プレートタイプの場合は上顎大臼歯の上部の歯肉を切開剥離して骨を露出させ、3か所ほどを小さなピンで留め固定する構造になっています。
スクリュータイプに比べればやや手術に熟練を要します。
ワイヤー矯正で2~3年かかる症例が、インプラント矯正では半分くらいまで短縮が可能です。
ワイヤー矯正の場合は、ワイヤーで繋がった歯と歯がお互いに引っ張り合う事によって歯を移動させます。
したがって、固定源とする歯まで動いてしまうため、それをコントロールするのに時間とテクニックを要するものです。
インプラント体

天然歯でいう歯根にあたる部分をインプラント体と言います。
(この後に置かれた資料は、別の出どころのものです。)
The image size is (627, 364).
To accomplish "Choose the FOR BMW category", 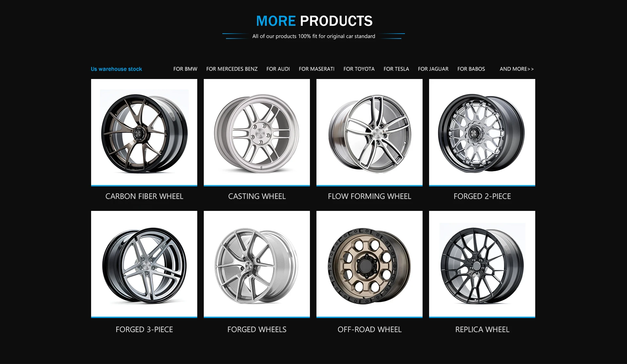I will coord(185,69).
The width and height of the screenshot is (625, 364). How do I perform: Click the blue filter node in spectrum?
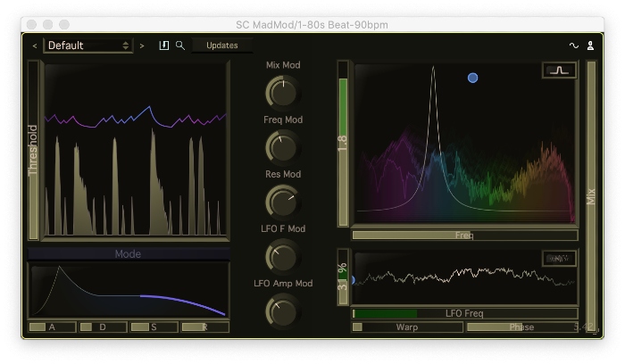pyautogui.click(x=473, y=78)
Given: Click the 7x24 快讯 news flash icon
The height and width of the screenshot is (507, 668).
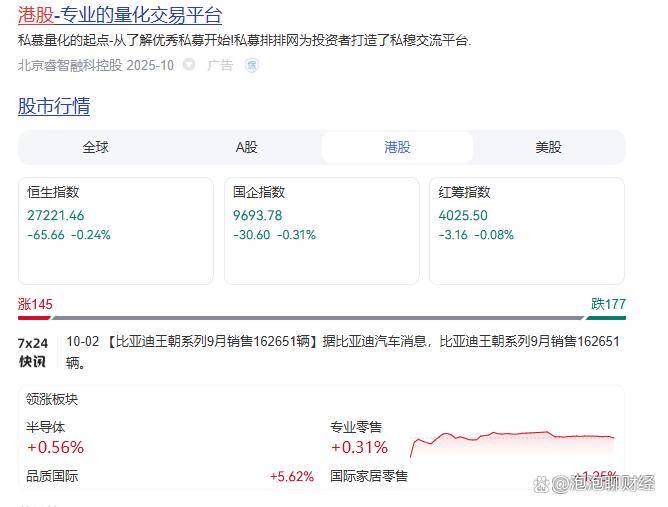Looking at the screenshot, I should coord(33,351).
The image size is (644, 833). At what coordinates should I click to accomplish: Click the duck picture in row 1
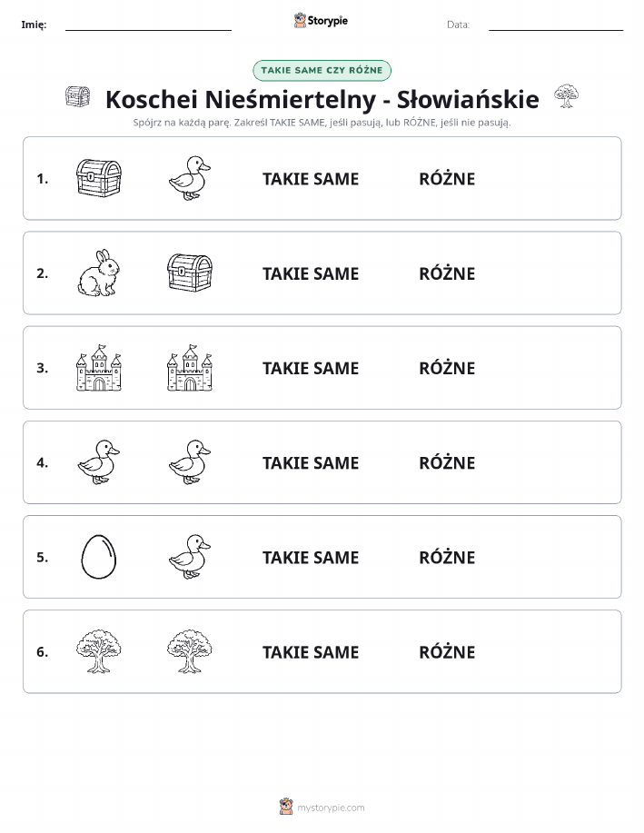[190, 178]
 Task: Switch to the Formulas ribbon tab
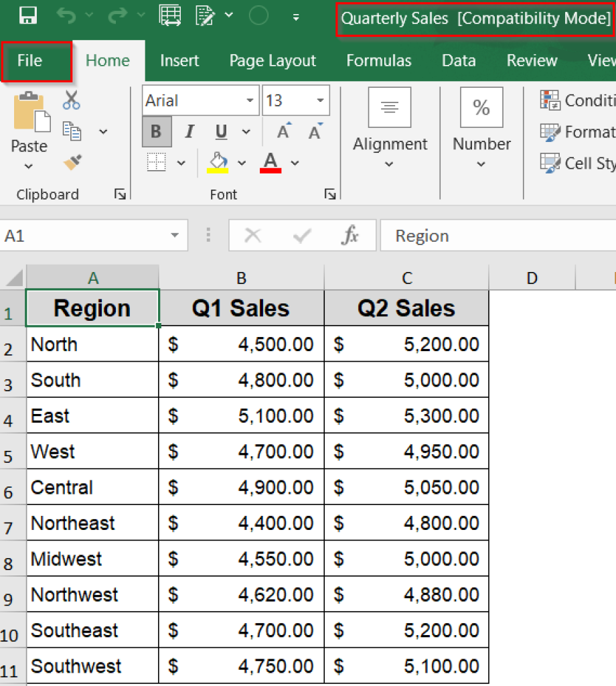click(x=378, y=60)
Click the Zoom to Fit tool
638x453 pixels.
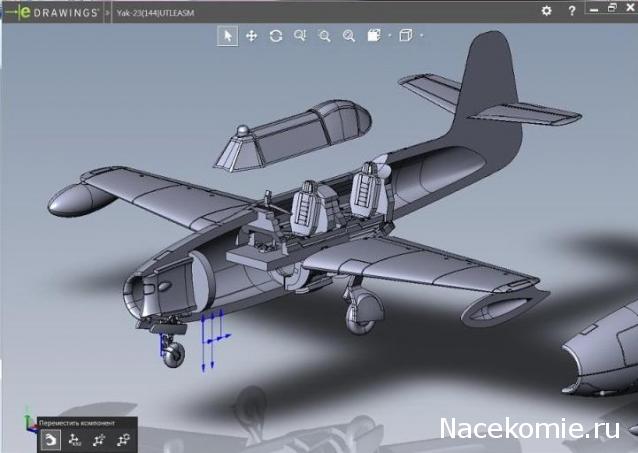coord(348,36)
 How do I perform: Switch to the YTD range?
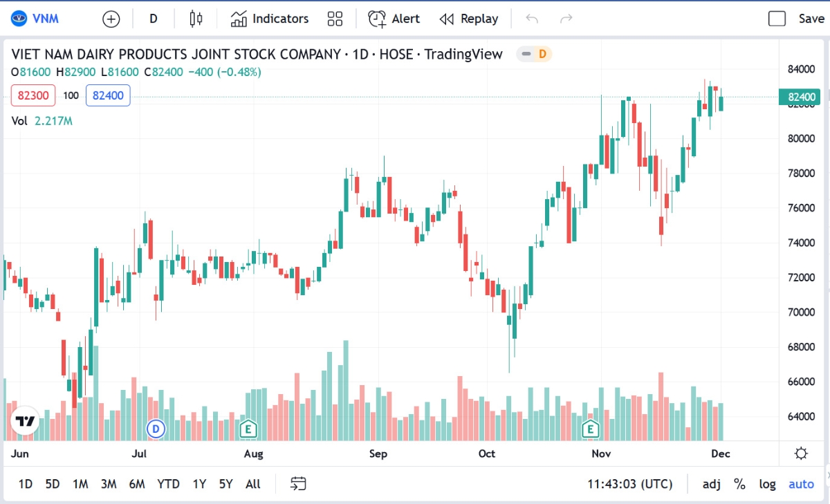168,484
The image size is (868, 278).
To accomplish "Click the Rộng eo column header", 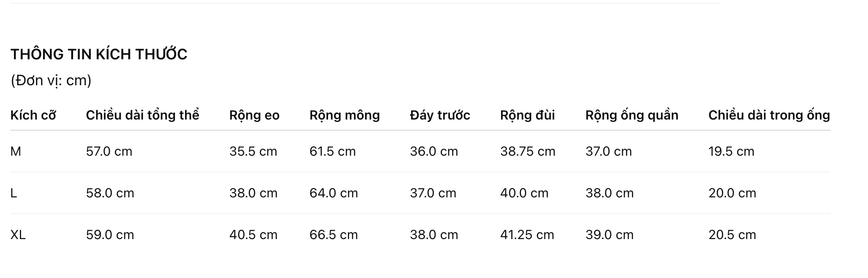I will (254, 115).
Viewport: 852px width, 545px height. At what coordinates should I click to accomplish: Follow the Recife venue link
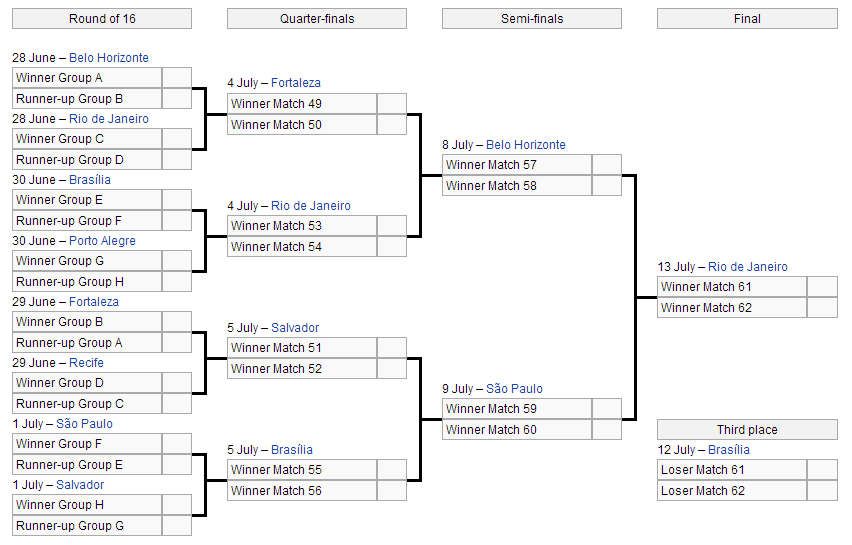86,363
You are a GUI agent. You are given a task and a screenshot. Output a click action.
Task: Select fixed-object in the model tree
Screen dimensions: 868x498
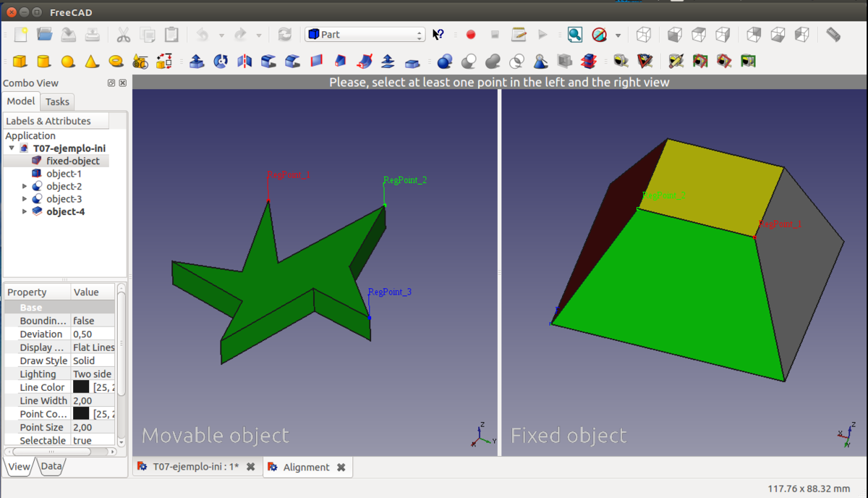coord(73,161)
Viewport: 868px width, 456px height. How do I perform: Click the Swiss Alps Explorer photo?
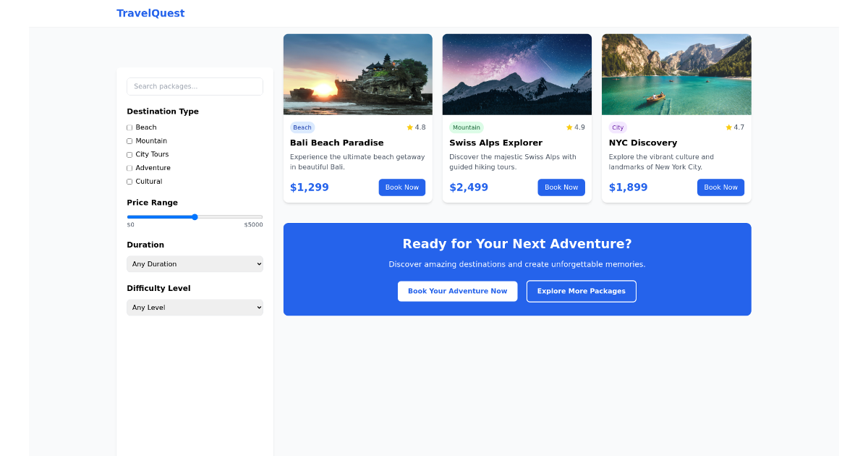(x=516, y=74)
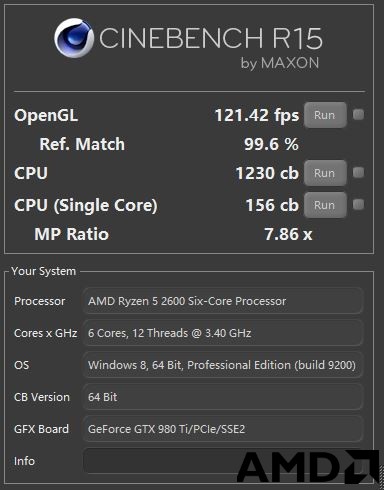
Task: Click the 121.42 fps OpenGL score
Action: pyautogui.click(x=257, y=116)
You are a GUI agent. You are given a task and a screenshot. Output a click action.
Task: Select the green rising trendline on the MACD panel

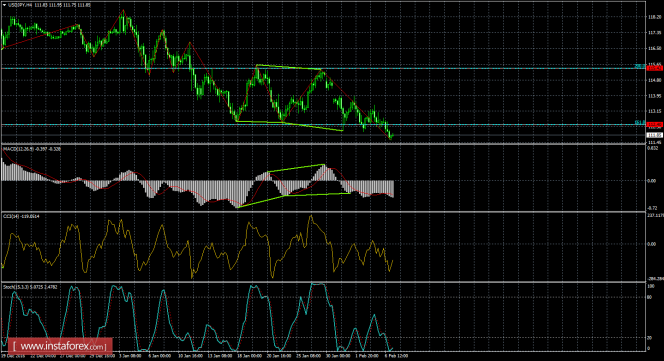click(281, 186)
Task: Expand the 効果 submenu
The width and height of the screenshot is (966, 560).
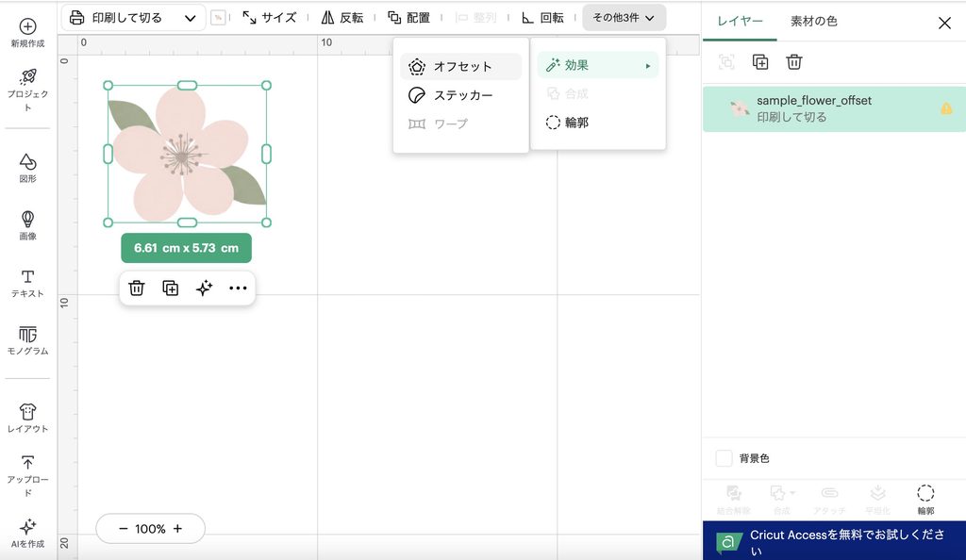Action: 597,65
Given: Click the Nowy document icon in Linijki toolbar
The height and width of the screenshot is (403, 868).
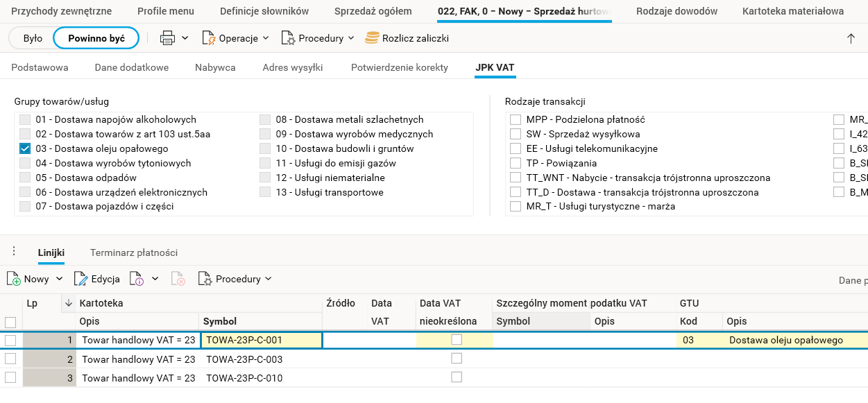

フィクスチャーともいいます。
現在主流なのは、生体と親和性の高いチタンで作られたもので、純チタン表面に様々な処理を施したもの、純チタンの表面を機械研磨したもの、、純チタンの周囲にハイドロキシアパタイト(Ca5(PO4)3(F,Cl,OH))をコーティングしたものなど様々なものがあります。
形状はスクリュータイプとシリンダータイプの2種類でルートタイプ(歯根と同じ形)のものが主流となっています。
【スクリュータイプ】

フィクスチャーの周囲にネジが切られた形状をしています。
【シリンダータイプ】
フィクスチャーはネジのついていない円筒型です。
オトガイ孔

オトガイ孔は下顎骨の下顎体部の上下の中間に、水平的には第二小臼歯の真下あるいはやや近心に存在して、オトガイ神経、オトガイ動脈、オトガイ静脈が出て歯肉、唇に分布しています。
インプラント手術時にはここを避けて埋入しなければなりません。下歯槽神経の走行やオトガイ孔の位置を正確に見極めるためにはパントモレントゲン(上画)では不十分で、CT撮影が必要となります。
オステオインテグレーション
歯科インプラント誕生のきっかけになったのは 1952年にスウェーデンのイエティボリ市の応用生体工学研究所所長であったブローネマルク博士が、骨とチタンが結合することを発見したことにさかのぼります。
そして、この現象を「オステオインテグレーション」と命名した。
その後、1965年より歯科分野でこのオステオインテグレーションが応用されるようになったのが歯科インプラントです。
現在、チタンと骨が結合するルートタイプ(歯根と同じ形)のインプラントが主流となっています。